* Extracted records:
-------

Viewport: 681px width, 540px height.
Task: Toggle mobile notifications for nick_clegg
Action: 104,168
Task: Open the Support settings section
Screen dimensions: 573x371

-------

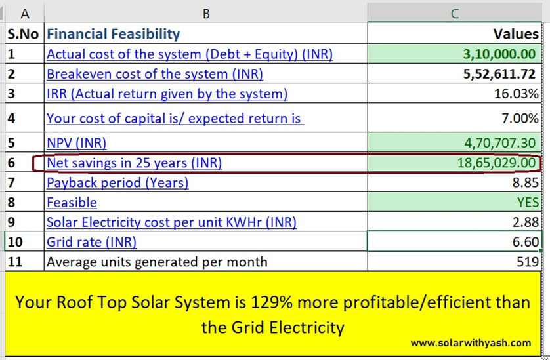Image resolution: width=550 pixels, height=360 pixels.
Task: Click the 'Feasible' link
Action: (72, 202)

-------

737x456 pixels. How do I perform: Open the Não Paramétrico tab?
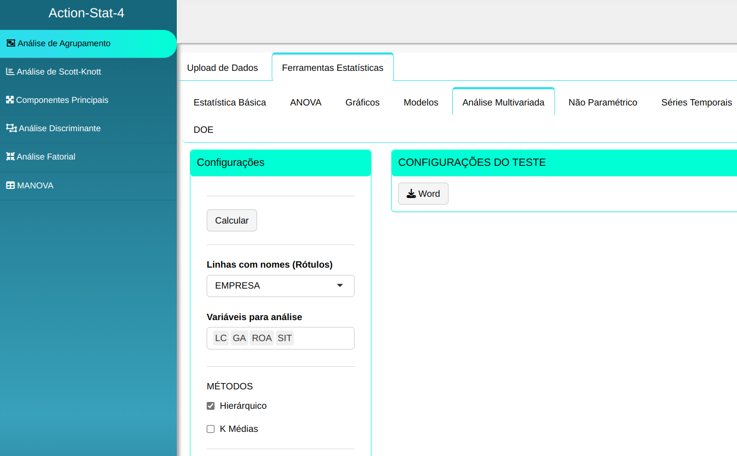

-------

* What is expected:
Count the lines in the data where "Open" occurs. Report the number only.

* Exercise solution:
2